Some of that pressure comes from the schools themselves and how they play the whole SATs thing. We have had very very few stressed out kids over the year because of how we present SATs to them. It’s our jobs to deflect that pressure from them. Unfortunately, a handful of teachers (and I’m not blaming them because I don’t know their circumstances that they’re put in themselves by their schools) pass that stress on.


I might be in the minority but I think the Reading and Maths SATs are useful to an extent as setting a standard.
 
Some of that pressure comes from the schools themselves and how they play the whole SATs thing. We have had very very few stressed out kids over the year because of how we present SATs to them. It’s our jobs to deflect that pressure from them. Unfortunately, a handful of teachers (and I’m not blaming them because I don’t know their circumstances that they’re put in themselves by their schools) pass that stress on.

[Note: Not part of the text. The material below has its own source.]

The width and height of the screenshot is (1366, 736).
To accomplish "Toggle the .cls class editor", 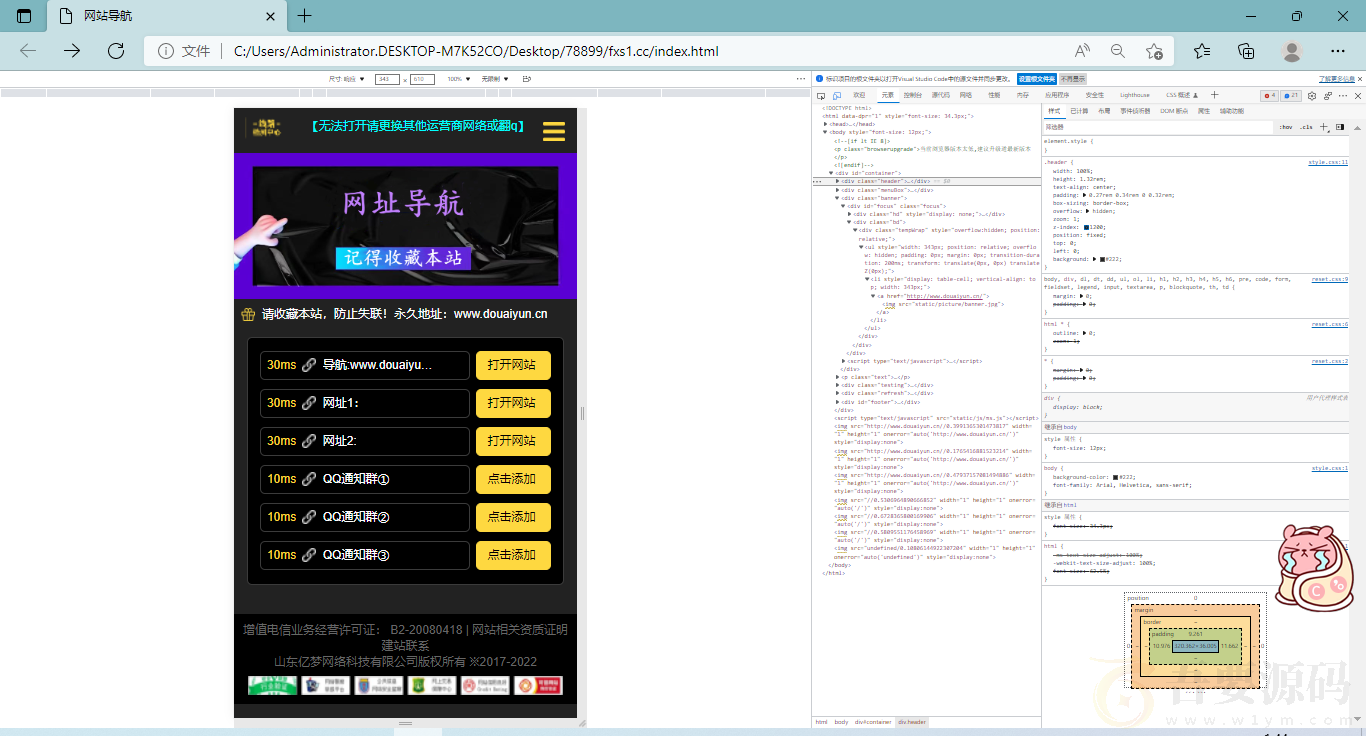I will pyautogui.click(x=1306, y=127).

I might be in the minority but I think the Reading and Maths SATs are useful to an extent as setting a standard.

“It’s our jobs to deflect that pressure from them.”

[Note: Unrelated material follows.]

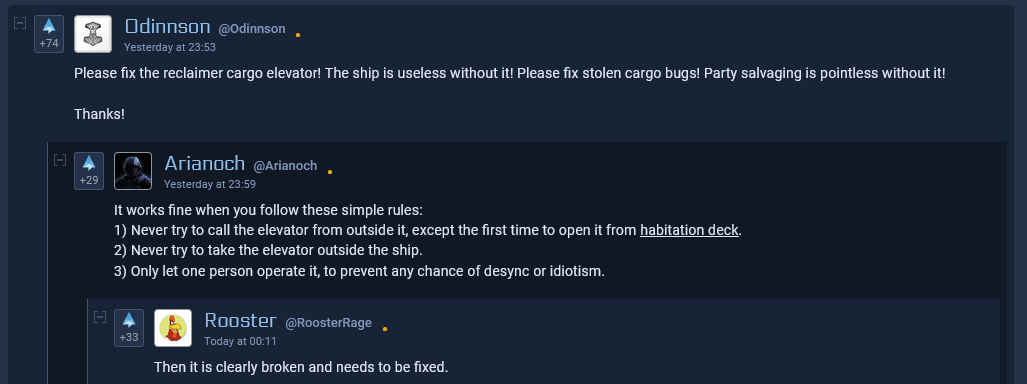Screen dimensions: 1027x384
Task: Collapse Odinnson's comment thread
Action: 20,23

No it’s not. It’s your job to educate them, there should not be any pressure for you to deflect.
 
In short:

For all of these tests, particularly at KS2, they matter not, apart from to be able to rank primary schools. At the start of KS3 most secondary schools retest their intake, in some form or another, anyway.

They cause untold stress and schools are often literally dropping the teaching of other subjects, to literally teach-to-test in English SPAG and Maths (in Y6).

Meanwhile, as the Nat Lit Trust report, shockingly low levels of critical literacy are apparent in these school kids.

Any teacher worth their salt will know their children's abilities, as they use formative assessment day-in-day-out and whilst I'm not all out opposed to exams per se, SATS, in my opinion, need scrapping or reforming.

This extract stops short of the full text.